── GIVEN DATA ──

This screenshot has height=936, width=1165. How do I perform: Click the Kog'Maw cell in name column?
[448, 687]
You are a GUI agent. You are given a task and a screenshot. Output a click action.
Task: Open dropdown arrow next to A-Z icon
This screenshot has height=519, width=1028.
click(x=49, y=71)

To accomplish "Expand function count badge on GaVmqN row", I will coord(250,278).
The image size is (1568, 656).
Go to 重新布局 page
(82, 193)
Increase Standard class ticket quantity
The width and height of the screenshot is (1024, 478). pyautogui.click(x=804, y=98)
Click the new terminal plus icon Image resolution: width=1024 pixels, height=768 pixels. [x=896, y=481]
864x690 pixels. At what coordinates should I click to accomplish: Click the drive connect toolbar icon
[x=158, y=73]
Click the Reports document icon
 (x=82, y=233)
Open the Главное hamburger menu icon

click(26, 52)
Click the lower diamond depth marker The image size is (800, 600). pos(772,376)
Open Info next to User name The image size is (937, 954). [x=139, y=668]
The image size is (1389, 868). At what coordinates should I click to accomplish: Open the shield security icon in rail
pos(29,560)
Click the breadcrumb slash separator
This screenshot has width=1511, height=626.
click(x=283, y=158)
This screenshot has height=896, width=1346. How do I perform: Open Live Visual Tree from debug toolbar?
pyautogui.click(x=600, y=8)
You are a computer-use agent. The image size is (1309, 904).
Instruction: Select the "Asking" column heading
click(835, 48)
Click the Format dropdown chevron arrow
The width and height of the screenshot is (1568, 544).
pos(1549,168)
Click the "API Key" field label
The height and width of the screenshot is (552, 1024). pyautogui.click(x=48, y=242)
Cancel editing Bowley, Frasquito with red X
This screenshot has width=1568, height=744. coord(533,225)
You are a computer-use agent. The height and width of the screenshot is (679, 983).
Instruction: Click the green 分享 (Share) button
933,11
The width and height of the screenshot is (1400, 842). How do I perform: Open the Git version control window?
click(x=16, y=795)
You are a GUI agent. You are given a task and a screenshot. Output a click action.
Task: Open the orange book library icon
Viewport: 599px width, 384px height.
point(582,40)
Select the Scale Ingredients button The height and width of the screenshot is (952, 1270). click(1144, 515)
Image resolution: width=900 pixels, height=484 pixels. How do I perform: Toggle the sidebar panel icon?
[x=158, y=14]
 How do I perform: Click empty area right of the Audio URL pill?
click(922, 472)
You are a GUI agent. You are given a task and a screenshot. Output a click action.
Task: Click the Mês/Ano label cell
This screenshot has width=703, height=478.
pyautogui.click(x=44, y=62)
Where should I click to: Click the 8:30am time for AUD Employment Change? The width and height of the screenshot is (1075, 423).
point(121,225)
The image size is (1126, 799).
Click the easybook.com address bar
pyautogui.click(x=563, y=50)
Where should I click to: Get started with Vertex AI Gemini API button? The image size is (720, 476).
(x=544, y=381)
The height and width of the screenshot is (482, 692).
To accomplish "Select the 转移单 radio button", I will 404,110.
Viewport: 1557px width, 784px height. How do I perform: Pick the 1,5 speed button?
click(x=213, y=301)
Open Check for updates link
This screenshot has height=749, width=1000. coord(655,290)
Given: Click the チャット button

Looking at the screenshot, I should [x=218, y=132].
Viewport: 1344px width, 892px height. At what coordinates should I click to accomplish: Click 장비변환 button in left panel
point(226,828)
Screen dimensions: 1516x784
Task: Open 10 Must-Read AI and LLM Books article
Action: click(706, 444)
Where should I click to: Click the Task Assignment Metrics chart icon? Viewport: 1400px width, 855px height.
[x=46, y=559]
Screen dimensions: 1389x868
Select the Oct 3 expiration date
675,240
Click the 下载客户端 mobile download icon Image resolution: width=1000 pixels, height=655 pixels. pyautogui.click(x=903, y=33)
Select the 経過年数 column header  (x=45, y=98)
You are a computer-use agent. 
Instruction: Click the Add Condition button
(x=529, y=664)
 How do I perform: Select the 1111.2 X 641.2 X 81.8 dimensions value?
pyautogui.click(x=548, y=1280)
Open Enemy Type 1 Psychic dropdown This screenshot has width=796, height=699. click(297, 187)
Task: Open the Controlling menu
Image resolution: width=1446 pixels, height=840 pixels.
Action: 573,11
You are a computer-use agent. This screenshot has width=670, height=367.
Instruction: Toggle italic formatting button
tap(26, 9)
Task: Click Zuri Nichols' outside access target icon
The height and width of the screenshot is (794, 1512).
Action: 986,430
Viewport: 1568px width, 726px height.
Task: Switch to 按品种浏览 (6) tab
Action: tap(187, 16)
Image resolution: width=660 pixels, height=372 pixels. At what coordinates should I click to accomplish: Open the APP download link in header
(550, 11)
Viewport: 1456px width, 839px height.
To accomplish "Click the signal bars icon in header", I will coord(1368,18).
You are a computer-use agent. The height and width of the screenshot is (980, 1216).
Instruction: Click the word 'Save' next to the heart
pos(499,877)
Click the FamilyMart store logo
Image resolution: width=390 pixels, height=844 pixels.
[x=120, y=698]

───

Identify every line in the items above that contains the string "with", and copy each one. Treat uppercase and lowercase as different.

§ **FULL RESPONSE**
Cancel editing Bowley, Frasquito with red X
Where should I click to: Get started with Vertex AI Gemini API button? The image size is (720, 476).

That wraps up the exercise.